当たり前だけれど、私は産まれてからずっとほくろのあるお母さんの顔を見ていたから、それが変だとか嫌だとか思ったことなんて一度もなかったよ。
お母さんの顔の一部としてほくろがあるのは家族にとって特に何も思わない自然なこと。
でも、本人は多分結構気にしていたんだと思う。

幼稚園の頃母の似顔絵をよく描き、当たり前にほくろも描いていた

幼稚園の頃、よく母の似顔絵を描いていた。
もちろんほくろも当たり前のように描いてたなぁ。
幼い子どもはよく観察していると思う。

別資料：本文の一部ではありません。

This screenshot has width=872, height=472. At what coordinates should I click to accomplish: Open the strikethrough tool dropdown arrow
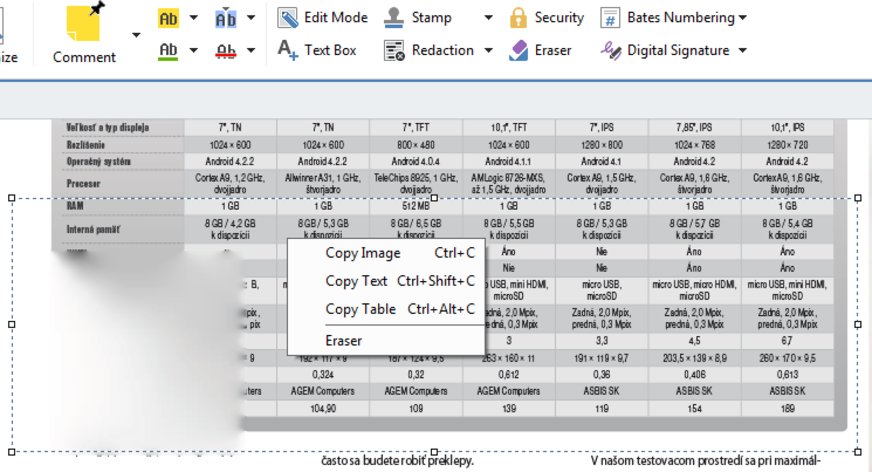click(250, 50)
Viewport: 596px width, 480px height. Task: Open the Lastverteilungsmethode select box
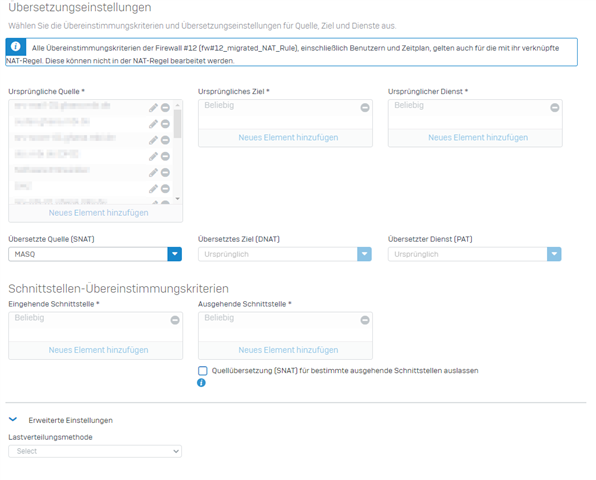click(95, 451)
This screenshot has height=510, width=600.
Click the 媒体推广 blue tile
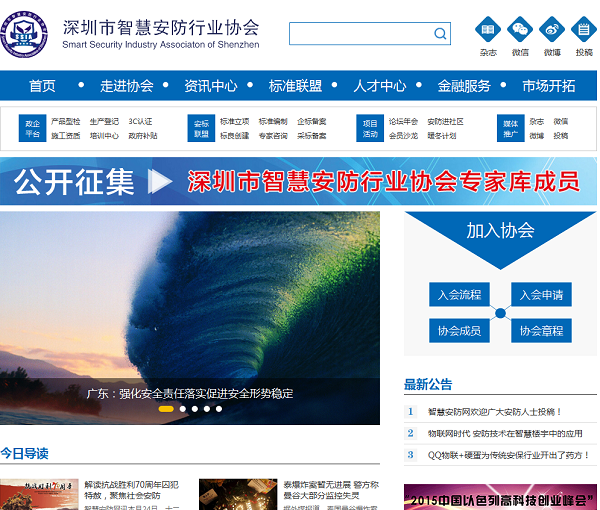click(x=511, y=128)
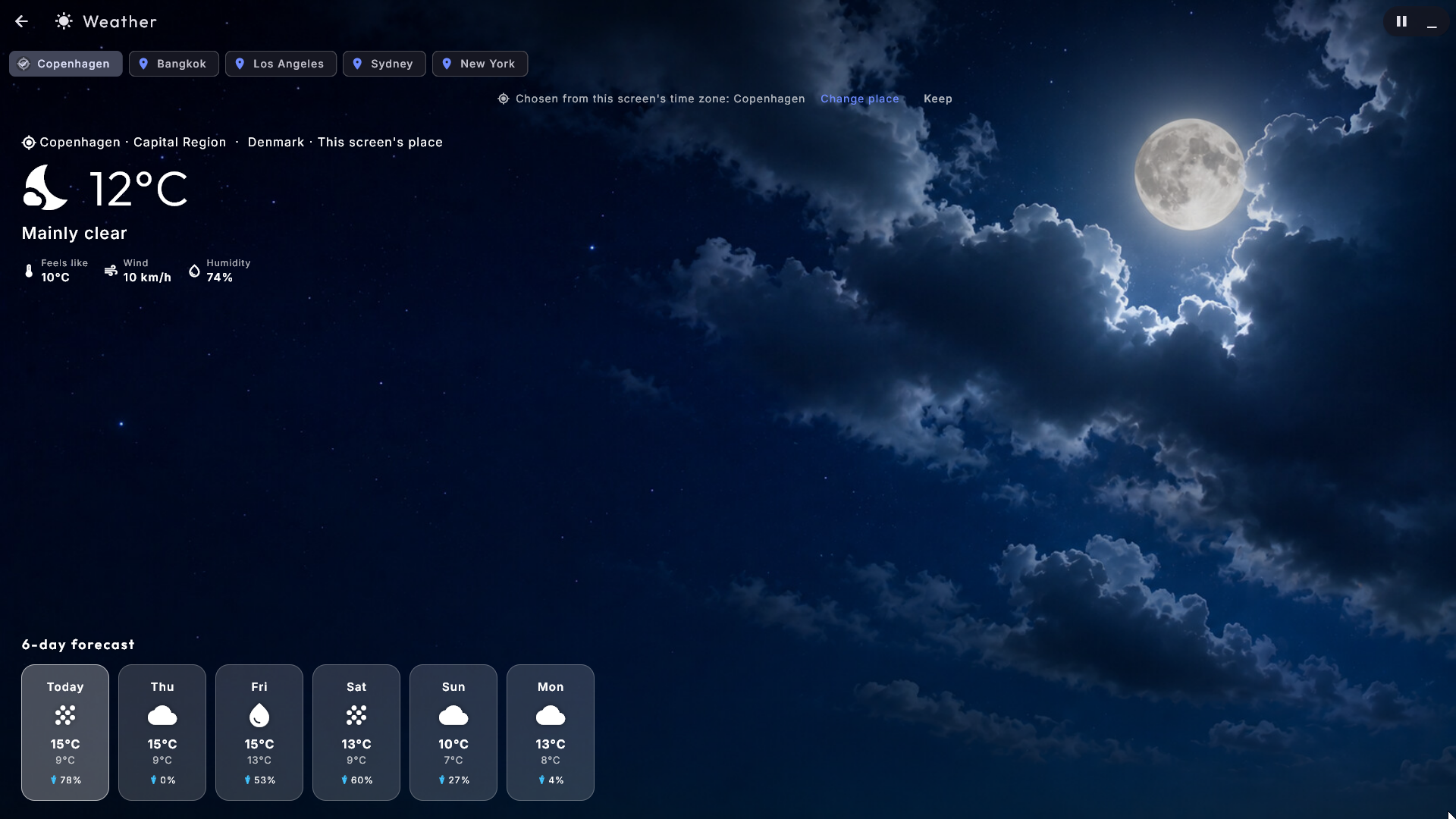The width and height of the screenshot is (1456, 819).
Task: Click the location target icon beside Copenhagen heading
Action: pyautogui.click(x=29, y=143)
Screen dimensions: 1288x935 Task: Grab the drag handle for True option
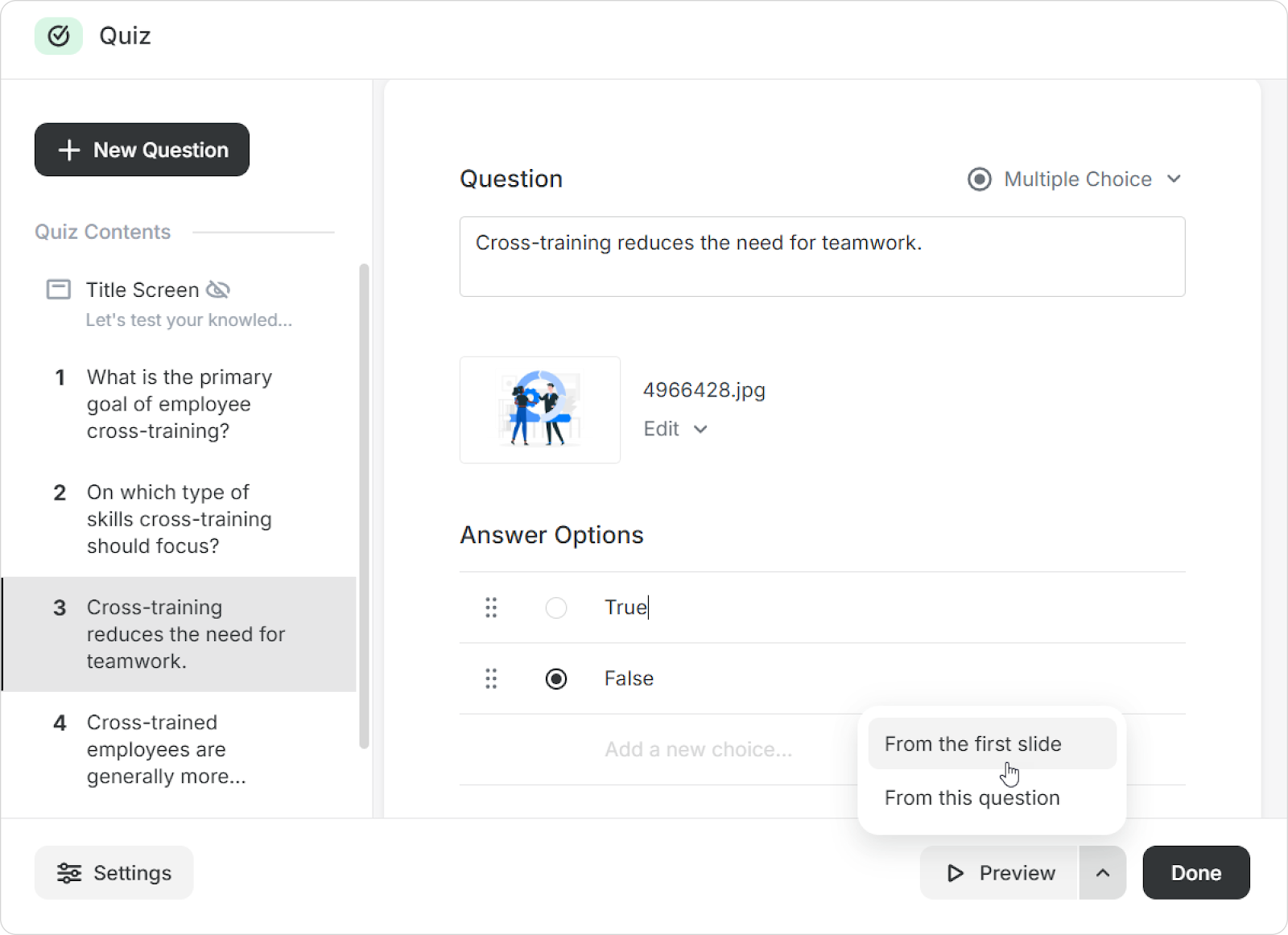click(491, 608)

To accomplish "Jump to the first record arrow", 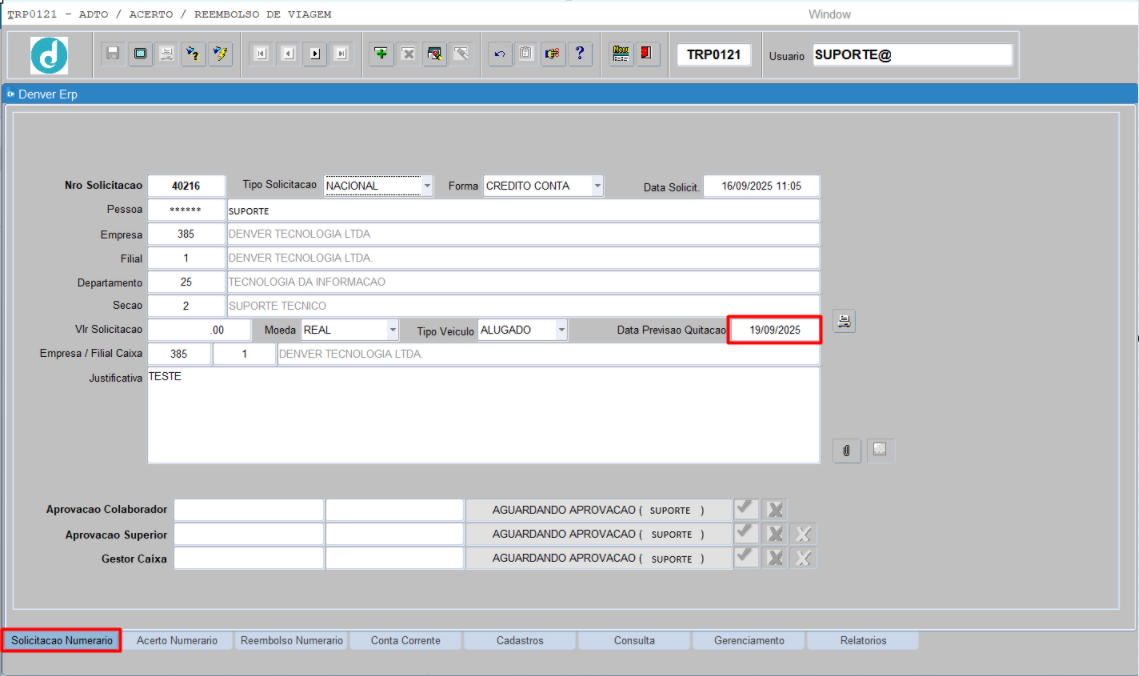I will (260, 54).
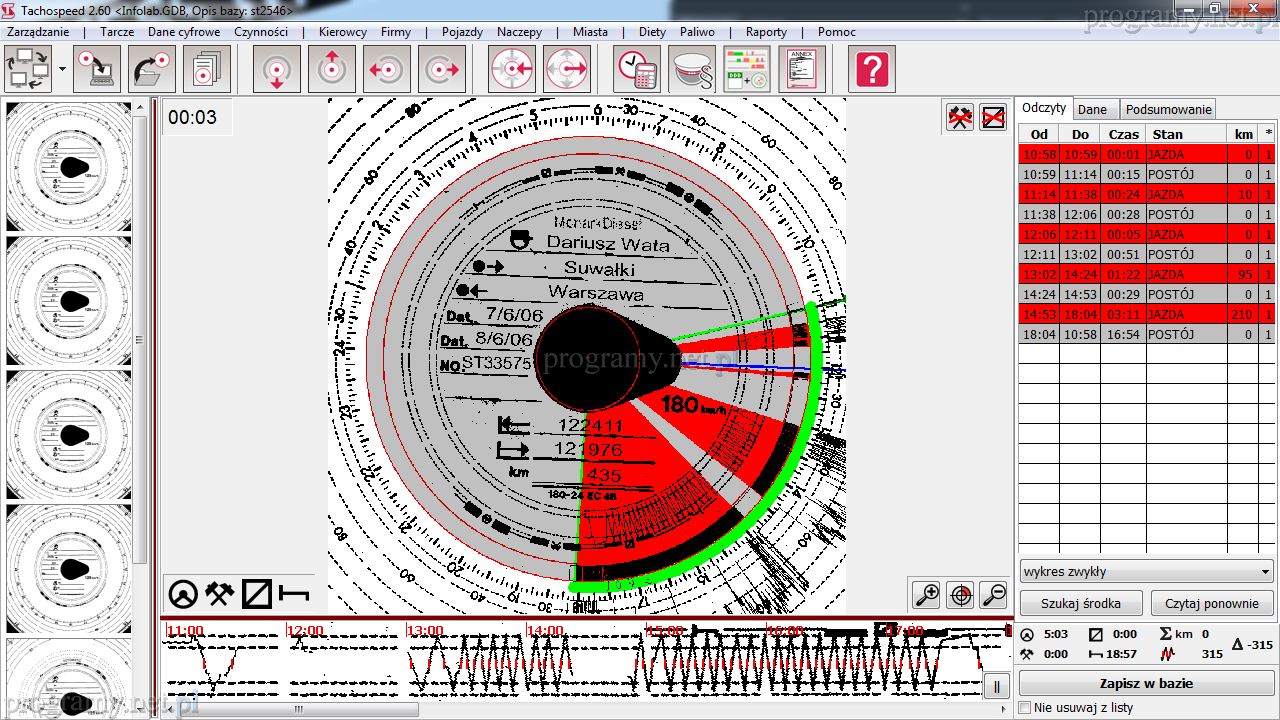1280x720 pixels.
Task: Click the red question mark help icon
Action: tap(872, 70)
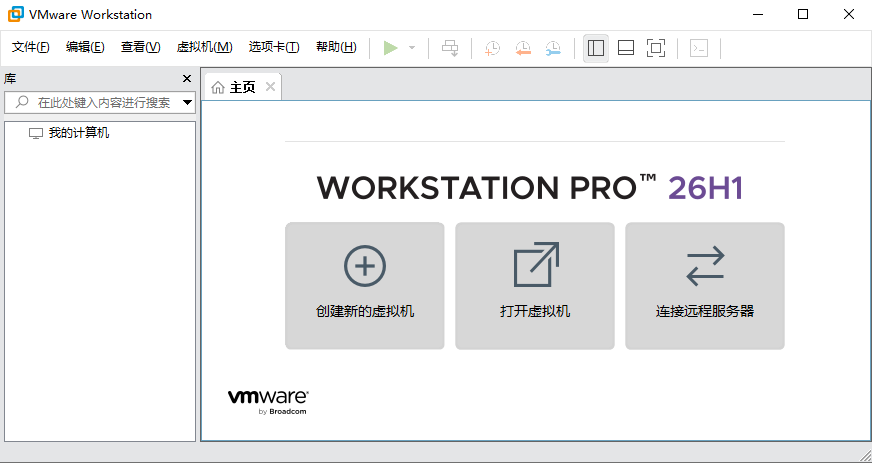Click the 创建新的虚拟机 tile
Viewport: 872px width, 463px height.
pos(365,286)
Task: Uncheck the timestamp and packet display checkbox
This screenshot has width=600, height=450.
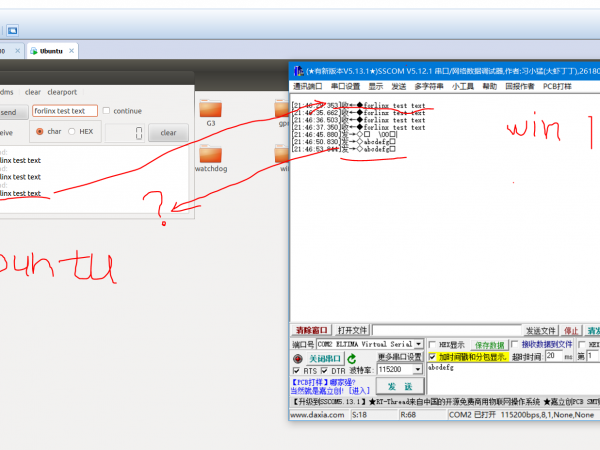Action: [433, 356]
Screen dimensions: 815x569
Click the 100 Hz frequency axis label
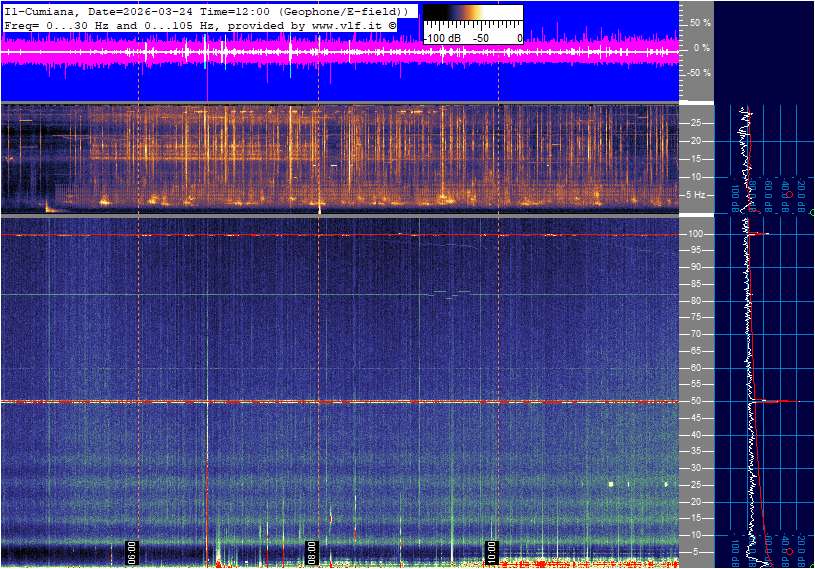pos(695,234)
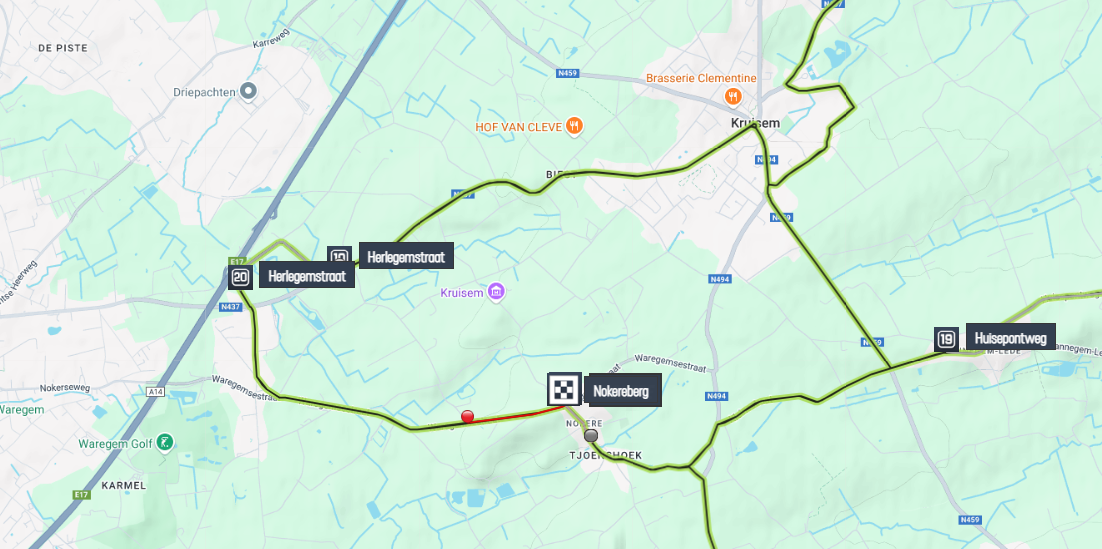Click the Kruisem town name

tap(756, 123)
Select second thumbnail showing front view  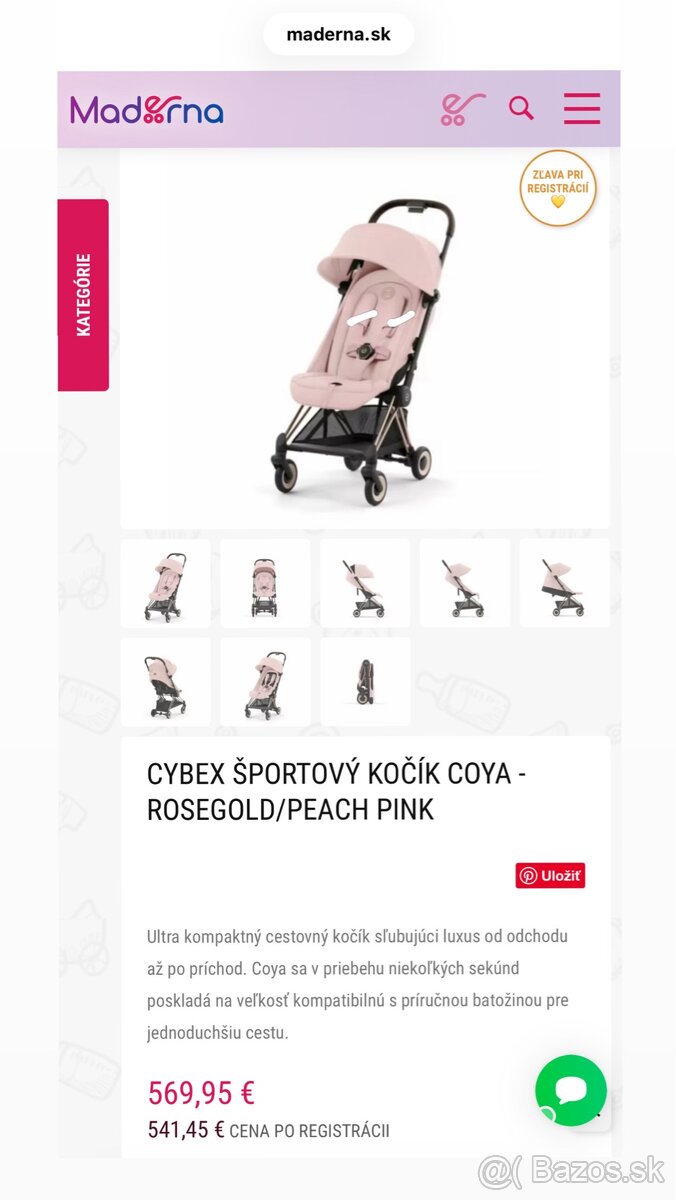point(265,583)
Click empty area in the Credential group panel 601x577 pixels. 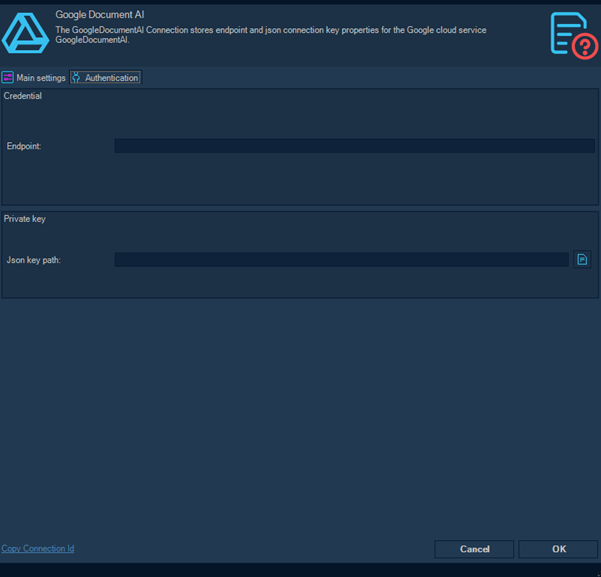[x=300, y=180]
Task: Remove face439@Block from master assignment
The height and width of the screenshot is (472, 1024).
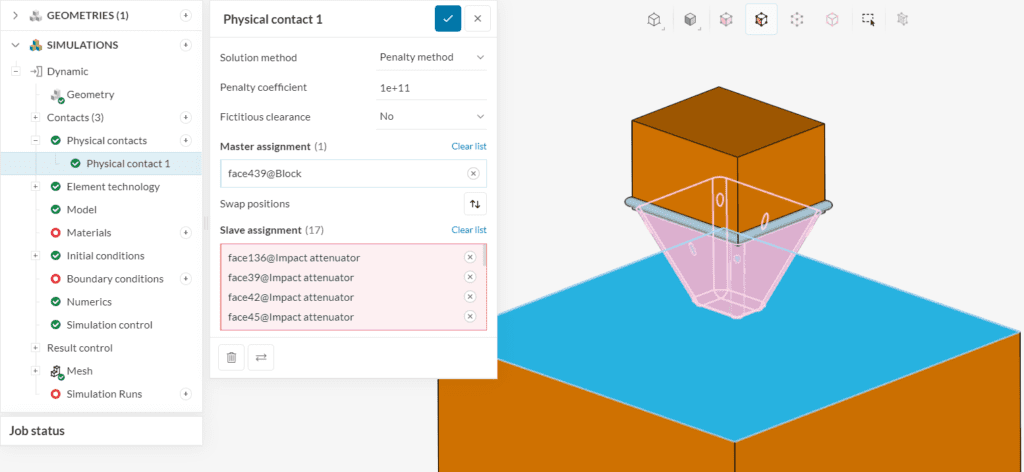Action: [x=473, y=173]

よく観察して、見えているものを全部描く。
良くも悪くも単純だった。
わたしの当たり前が他の人にとっての当たり前と同じだと思っていた。
だから、母が大きくて真ん丸なほくろのことを気にしているなんて微塵も思わず、何枚も何枚も描いては母に見せに行った。
上手だねってほめてほしかったし、喜んでほしかった。大好きだから、ただそれだけ。

一度だけ、何でお母さんには大きなほくろがあるの、と聞いたことがある。
その時母は何も言ってくれなかった。そのあと静かに涙を流したのを今でも覚えている。
泣きながら、ただ一言、あなたに遺伝しなくてよかった、と言われた。
もうかれこれ20年以上前の記憶、今でも鮮明に覚えている。
人の悲しみに直に触れてしまった感覚。

今ならわかる母の気持ち。私はコンプレックスに向き合うため整形した

大人になった今はあの時のお母さんの辛さがわかる、と思う。
お母さん、私は成長するにつれて容姿がコンプレックスになってきて、自分の愛せない部分が増えたよ。
生まれ持ったままの姿でずっと生きるのは私には難しかった。
結局耐えられなくなって整形したの。
ちょうど5年前、クリスマスイブに。自分がアルバイトで必死に貯めた貯金を使って人生で一番高いクリスマスプレゼントを自分にあげた。
ただの二重整形、それも切開とか「ちゃんとしたの」じゃなくて埋没。
もとの瞼が重すぎて瞼の脂肪吸引をしないと手術できなかった。
誰よりも変わりたいはずなのに、いつでも戻れるように埋没にした。
貧相な顔面の、他のパーツから浮かないように奥二重を希望した。
当たり前だけれど、整形してもやっぱりそんな劇的には変わらなかったよ。
ダウンタイム中の痛々しい瞼を見せてごめんね。
お母さんは泣いていたけれど、それでも私のコンプレックスとの向き合い方を感じてほしかった。
それでも今まで通り受け入れてほしかった。

変える、変えない、どんな努力も決断も悩んだ私たちにしかできない

見た目は大きく変えられなかったけれど、それでも前よりちゃんと笑えるようになったよ。
整形から数か月たった後、お母さんが冗談まじりに、私もこの「できもの」とっちゃおうかなー。といった。
あの時私は、
「そんなこと言ってるけど、何だ、もう全然受け入れちゃってるやん。なんならそこにあって然るべきやと思ってるでしょ」。
って勝手に嬉しくなってました。
ごめんね(笑)。

変えるのも、変えないのも、どちらも努力が必要で、どんな決断も悩んだ私たちにしかできなかったことだと思う。
お母さん、私の描いた似顔絵は、昔のあなたにとってコンプレックスを自覚させる呪いだったのかもしれないね。
でもずっと、お母さんのほくろは仏様とお揃いで、だから誰よりも優しくて温かい人なんだなって思ってたよ。
だからこれからもずっと、そのお母さんの顔が大好き。
いつだって言葉の足りない娘でごめん。これからも末永くよろしく。